Three-Yearly Strawberry Plant Replacement

It's actually a good idea to adopt a rotation system which involves a small number of new strawberry plants being started every year, to ensure a succession of fruit from year to year. By adopting this approach, you'll reduce the risk of your strawberry and other vegetables being affected by pests and diseases and will never need to go without.

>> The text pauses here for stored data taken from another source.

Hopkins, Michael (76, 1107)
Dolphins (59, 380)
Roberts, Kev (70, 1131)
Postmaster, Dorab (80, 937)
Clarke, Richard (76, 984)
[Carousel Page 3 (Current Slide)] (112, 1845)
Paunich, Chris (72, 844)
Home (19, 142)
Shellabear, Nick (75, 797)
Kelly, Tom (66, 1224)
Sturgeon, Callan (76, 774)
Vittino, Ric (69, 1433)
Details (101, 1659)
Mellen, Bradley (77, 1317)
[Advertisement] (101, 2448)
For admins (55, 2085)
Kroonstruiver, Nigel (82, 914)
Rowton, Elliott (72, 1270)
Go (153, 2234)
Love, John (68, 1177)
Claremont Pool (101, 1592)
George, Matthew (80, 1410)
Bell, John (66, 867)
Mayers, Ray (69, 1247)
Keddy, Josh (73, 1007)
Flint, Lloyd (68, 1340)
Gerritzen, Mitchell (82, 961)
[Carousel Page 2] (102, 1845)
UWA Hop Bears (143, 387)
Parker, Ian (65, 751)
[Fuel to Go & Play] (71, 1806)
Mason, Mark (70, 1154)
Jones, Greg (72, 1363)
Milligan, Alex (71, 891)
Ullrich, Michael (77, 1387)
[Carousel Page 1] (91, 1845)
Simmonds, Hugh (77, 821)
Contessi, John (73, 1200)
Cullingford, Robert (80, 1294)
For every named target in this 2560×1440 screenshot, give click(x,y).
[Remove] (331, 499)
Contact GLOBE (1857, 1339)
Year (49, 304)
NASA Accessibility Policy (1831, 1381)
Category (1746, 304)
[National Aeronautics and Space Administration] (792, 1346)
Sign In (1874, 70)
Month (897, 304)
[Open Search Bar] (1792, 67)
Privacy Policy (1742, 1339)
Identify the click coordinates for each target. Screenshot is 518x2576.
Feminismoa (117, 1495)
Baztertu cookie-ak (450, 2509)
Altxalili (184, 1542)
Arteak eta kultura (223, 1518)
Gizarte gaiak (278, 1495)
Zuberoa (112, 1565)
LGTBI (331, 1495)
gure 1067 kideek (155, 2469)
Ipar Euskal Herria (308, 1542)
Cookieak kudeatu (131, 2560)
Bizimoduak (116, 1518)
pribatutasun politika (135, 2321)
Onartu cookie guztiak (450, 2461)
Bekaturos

It's worth keeping a close watch for early signs of pest and disease attack as strawberry plants can fall victim to a number of things. Some of the key ones to look out for and solutions if they strike are detailed below:


  • Botrytis- affects strawberries grown in the greenhouse where conditions are very humid. It is characterised by a fussy grey mould. Remove all affected parts of your plants as soon as it is discovered. Reduce the likelihood of botrytis developing by maintaining a tidy plant area and mulching with straw to prevent foliage, flowers and fruit from making contact with the compost.
  • Powdery Mildew - a fungal disease characterised by a white powdery coating on top of leaves. Promptly remove affected foliage and consider using a fungus spray. Ensure compost is always kept moist but avoid water from making contact with the leaves of your strawberry plants. Follow spacing recommendations and ensure greenhouses are well ventilated to ensure good through-flow of air around your plants.
  • Birds - strawberries are different to most other fruits in that they produce their seeds on the outside of the fruit. Combined with their bright red colouration when ripe, this has the unfortunate side-effect of making them very attractive to birds who adore ripening fruit and will eat all the fruits of your hard earned labour over just a few days if they're allowed to. To prevent birds from stealing your crop, install netting over your plants just as (or if possible before) the berries start developing. Make sure netting is pulled and secured taut above your strawberry plants; if netting is only loosely draped over your plants, birds will likely still be able to get to the fruits. If you're growing a large number of strawberry plants in rows out in the garden, a fruit cage over the patch may be the best solution. A simple net tunnel over a row of strawberries is easy to install.
  • Vine Weevil- beetles may nibble at the edge of leaves, but what causes more serious damage is the white larvae that feed on the roots and can kill strawberry plants if not caught early. The best solution is to spray plenty of bug killer onto the compost around your strawberry plants.
  • Snails and Slugs - If slugs or snails are a problem, check your straw is nice and snug around each plant. If the problem persists, use things like coffee grounds or crushed egg shells or copper slug rings placed around each plant. If you decide to use slug pellets, opt for one that is approved for organic use.